Direct Conversion of Human Fibroblasts into Neuronal Restricted Progenitors*

Background: Neuronal restricted progenitors have not been generated from fibroblasts by transdifferentiation. Results: Human induced neuronal restricted progenitors (hiNRPs) were efficiently generated from fibroblasts by transfection of three defined factors: Sox2, c-Myc, and either Brn2 or Brn4. Conclusion: Unipotent neuronal restricted progenitors can be rapidly and efficiently produced from fibroblasts. Significance: This novel method will provide a new source of neurons for cellular replacement therapy of human neurodegenerative diseases. Neuronal restricted progenitors (NRPs) represent a type of transitional intermediate cells that lie between multipotent neural progenitors and terminal differentiated neurons during neurogenesis.
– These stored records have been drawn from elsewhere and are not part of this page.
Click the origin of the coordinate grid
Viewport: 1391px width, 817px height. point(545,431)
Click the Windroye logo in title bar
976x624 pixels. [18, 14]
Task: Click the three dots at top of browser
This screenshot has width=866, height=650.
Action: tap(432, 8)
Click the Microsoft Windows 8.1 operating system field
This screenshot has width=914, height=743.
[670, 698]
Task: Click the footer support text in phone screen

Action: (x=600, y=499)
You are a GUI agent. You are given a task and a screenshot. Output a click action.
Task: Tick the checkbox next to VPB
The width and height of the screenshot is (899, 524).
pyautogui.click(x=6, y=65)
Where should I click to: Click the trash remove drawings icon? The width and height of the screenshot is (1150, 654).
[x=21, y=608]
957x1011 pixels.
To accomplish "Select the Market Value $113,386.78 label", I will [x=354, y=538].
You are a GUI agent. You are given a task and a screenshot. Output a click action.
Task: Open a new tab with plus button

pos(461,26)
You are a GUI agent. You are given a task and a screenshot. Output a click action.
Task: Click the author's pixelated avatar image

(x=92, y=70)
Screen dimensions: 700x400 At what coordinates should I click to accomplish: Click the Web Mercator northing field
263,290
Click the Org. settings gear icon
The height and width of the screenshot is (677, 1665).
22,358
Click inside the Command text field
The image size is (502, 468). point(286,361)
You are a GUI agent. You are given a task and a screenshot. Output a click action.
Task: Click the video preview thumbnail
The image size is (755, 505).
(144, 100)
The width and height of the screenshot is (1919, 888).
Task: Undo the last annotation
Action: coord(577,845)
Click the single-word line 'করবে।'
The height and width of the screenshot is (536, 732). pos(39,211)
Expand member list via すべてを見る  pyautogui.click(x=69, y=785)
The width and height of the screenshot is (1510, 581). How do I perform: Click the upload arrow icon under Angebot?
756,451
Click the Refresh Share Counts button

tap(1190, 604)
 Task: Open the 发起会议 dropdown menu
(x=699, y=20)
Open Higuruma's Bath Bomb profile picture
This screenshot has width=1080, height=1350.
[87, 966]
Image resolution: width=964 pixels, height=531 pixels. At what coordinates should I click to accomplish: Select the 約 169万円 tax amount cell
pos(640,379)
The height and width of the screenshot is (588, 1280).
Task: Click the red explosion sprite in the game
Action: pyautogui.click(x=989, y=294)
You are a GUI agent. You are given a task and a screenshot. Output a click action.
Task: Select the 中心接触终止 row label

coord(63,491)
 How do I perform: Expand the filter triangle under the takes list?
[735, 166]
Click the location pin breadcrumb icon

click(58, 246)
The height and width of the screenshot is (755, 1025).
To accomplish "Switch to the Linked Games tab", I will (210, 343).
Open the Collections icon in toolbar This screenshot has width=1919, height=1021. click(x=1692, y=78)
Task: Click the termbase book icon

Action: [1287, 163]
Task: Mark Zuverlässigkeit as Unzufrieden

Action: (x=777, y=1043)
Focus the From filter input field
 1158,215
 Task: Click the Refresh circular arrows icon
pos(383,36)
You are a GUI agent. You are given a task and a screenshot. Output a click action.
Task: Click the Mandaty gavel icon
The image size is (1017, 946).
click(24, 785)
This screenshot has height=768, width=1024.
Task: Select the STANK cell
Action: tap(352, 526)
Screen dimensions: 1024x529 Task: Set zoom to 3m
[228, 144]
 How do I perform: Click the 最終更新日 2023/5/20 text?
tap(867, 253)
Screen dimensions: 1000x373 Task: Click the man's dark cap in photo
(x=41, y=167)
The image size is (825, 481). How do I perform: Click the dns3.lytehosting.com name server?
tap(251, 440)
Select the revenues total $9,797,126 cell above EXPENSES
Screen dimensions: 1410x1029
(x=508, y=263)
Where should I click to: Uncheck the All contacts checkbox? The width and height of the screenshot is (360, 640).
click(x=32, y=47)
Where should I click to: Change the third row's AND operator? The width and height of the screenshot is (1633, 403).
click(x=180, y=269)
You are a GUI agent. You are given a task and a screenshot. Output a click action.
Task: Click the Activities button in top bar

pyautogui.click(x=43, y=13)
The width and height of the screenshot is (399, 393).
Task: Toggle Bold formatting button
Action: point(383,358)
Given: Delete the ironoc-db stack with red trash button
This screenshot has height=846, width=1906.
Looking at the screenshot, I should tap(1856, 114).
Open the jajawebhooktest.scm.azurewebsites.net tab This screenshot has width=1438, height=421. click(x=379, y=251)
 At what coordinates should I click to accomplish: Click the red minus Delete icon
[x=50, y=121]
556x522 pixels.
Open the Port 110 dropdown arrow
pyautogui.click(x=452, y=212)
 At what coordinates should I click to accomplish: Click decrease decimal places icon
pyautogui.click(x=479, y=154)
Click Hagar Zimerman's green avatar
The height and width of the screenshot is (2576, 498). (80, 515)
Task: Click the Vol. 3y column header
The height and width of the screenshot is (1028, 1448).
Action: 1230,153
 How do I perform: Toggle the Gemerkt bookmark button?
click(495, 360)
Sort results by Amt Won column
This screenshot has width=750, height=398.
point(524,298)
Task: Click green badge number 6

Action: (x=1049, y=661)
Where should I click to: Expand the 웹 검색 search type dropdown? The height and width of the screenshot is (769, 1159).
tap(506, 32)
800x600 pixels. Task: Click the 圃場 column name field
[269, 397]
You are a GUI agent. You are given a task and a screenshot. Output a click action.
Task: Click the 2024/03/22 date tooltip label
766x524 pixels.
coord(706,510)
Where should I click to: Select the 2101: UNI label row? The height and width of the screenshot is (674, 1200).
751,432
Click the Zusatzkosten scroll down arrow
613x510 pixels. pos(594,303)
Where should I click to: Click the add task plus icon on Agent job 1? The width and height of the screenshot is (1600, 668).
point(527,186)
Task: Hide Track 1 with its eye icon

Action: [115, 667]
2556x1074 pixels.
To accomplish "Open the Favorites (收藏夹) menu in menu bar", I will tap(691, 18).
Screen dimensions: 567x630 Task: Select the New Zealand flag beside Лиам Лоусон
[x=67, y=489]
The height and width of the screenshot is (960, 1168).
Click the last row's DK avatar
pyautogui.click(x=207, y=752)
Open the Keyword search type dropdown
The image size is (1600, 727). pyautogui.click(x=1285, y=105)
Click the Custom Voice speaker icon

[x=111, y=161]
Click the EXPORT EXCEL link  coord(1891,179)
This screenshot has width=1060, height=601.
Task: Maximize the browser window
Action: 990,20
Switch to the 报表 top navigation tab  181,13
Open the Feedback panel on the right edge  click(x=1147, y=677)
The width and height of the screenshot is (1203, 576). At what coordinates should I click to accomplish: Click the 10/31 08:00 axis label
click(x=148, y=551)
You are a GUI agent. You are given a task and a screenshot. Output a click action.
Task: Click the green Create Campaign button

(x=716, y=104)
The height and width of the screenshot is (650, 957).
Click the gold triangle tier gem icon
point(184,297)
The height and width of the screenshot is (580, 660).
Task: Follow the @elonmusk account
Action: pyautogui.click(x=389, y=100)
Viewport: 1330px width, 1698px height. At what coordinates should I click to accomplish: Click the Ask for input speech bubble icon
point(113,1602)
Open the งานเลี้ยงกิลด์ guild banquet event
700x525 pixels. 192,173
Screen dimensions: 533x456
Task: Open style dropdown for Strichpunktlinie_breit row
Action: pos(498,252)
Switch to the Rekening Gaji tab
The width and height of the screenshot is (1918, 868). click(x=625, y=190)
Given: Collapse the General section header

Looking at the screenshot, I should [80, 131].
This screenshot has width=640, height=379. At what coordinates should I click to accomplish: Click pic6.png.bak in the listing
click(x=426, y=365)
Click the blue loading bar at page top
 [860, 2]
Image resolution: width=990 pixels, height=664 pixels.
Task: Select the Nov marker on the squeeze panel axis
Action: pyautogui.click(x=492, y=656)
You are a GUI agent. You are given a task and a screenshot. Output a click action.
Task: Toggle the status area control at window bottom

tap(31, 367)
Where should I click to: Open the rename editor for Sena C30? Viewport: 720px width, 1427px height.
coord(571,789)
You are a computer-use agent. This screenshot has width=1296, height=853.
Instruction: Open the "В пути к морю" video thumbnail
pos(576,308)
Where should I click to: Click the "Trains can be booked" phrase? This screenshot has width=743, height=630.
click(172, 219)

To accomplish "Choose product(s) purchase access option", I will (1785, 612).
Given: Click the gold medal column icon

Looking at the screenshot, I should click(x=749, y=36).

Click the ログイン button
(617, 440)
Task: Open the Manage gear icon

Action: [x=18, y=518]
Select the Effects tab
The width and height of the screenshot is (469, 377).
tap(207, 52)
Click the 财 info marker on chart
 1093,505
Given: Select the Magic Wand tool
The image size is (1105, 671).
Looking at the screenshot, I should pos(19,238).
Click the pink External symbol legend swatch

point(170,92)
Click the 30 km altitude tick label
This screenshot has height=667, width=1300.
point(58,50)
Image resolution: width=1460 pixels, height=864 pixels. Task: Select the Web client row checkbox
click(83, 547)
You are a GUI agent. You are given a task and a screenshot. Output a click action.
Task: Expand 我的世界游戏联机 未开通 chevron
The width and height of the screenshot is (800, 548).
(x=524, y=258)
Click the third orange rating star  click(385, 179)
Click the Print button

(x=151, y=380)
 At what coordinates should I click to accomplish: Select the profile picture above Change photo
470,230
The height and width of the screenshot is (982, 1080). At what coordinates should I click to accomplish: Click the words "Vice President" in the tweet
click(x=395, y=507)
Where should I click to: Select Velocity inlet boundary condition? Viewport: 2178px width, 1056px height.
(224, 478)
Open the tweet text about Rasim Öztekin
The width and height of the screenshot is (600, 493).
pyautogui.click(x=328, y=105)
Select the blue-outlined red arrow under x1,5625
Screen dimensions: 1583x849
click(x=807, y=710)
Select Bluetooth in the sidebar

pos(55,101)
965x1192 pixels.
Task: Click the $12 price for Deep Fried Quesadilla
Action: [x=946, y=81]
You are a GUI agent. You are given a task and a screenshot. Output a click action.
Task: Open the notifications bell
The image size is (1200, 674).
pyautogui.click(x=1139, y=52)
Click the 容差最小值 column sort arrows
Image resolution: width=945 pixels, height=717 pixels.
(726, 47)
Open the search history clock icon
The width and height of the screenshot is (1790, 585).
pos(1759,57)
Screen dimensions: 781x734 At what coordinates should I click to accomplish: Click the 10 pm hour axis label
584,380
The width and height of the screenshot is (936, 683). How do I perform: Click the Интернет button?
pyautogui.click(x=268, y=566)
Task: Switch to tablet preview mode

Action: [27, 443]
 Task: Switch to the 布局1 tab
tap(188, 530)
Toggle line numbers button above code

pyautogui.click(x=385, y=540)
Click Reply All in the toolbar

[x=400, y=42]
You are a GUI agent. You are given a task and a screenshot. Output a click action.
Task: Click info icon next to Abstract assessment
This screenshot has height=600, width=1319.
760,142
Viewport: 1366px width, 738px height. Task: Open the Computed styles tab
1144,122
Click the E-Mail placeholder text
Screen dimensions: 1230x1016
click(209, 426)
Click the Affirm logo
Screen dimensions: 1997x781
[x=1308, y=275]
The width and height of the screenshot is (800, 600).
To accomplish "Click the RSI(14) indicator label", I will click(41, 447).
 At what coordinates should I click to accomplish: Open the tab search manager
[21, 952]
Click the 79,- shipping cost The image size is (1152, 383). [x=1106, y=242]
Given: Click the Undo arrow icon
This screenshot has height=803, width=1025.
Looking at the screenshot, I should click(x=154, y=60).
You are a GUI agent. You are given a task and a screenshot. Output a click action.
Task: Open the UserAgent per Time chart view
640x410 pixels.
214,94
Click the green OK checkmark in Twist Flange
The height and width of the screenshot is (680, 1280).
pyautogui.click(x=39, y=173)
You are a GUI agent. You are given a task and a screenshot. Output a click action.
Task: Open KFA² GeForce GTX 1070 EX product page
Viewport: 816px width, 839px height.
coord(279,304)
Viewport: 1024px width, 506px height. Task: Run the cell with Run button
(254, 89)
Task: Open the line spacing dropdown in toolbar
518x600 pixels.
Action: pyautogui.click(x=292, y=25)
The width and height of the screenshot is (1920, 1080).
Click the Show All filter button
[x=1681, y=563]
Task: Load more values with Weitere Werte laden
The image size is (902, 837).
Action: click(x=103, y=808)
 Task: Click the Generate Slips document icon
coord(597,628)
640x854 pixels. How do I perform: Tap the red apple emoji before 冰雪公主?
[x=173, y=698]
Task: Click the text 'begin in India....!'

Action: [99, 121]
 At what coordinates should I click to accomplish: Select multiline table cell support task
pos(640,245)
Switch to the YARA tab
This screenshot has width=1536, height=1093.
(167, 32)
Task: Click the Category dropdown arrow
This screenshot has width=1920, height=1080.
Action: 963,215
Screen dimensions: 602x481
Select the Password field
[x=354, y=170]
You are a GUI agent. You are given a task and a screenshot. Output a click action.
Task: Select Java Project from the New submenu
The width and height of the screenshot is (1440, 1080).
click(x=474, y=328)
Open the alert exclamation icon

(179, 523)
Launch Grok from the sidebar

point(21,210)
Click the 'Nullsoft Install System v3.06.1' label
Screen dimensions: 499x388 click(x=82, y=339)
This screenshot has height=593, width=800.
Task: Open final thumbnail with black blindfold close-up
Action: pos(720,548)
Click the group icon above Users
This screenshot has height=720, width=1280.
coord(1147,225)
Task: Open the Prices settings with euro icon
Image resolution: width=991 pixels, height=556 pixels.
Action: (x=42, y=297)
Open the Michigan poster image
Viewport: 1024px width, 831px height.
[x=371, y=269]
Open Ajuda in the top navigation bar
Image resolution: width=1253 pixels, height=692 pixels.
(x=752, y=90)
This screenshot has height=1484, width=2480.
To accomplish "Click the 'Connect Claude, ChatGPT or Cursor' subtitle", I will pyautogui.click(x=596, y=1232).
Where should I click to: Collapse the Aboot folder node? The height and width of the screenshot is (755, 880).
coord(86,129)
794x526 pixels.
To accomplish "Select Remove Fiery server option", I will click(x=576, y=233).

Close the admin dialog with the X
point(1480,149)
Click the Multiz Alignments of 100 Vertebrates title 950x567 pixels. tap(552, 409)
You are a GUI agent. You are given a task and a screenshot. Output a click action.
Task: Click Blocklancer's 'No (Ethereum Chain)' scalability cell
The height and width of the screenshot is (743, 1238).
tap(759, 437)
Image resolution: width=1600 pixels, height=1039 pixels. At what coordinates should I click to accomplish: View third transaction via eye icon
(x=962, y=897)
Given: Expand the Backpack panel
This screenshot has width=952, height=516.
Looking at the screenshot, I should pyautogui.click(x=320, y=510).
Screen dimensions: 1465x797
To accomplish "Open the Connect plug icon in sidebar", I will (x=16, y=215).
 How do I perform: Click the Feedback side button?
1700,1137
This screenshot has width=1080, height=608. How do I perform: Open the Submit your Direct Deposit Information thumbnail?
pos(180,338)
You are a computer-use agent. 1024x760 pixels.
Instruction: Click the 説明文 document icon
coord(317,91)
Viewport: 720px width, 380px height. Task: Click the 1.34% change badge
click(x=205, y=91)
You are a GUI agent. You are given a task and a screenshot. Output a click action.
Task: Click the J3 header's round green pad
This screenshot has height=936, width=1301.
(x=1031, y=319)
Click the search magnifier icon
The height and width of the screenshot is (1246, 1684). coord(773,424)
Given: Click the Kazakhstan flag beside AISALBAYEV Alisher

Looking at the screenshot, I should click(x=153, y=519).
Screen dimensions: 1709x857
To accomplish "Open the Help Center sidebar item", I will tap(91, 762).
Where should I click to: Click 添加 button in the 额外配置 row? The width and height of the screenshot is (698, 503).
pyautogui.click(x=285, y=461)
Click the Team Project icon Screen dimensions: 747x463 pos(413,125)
These NRPs have the ability to self-renew and differentiate into neurons, but not into glial cells, which is considered an advantage for cellular therapy of human neurodegenerative diseases. However, difficulty in the extraction of highly purified NRPs from normal nervous tissue prevents further studies and applications. In this study, we report the conversion of human fetal fibroblasts into human induced NRPs (hiNRPs) in 11 days by using just three defined factors: Sox2, c-Myc, and either Brn2 or Brn4. The hiNRPs exhibited distinct neuronal characteristics, including cell morphology, multiple neuronal marker expression, self-renewal capacity, and a genome-wide transcriptional profile. Moreover, hiNRPs were able to differentiate into various terminal neurons with functional membrane properties but not glial cells. Direct generation of hiNRPs from somatic cells will provide a new source of cells for cellular replacement therapy of human neurodegenerative diseases.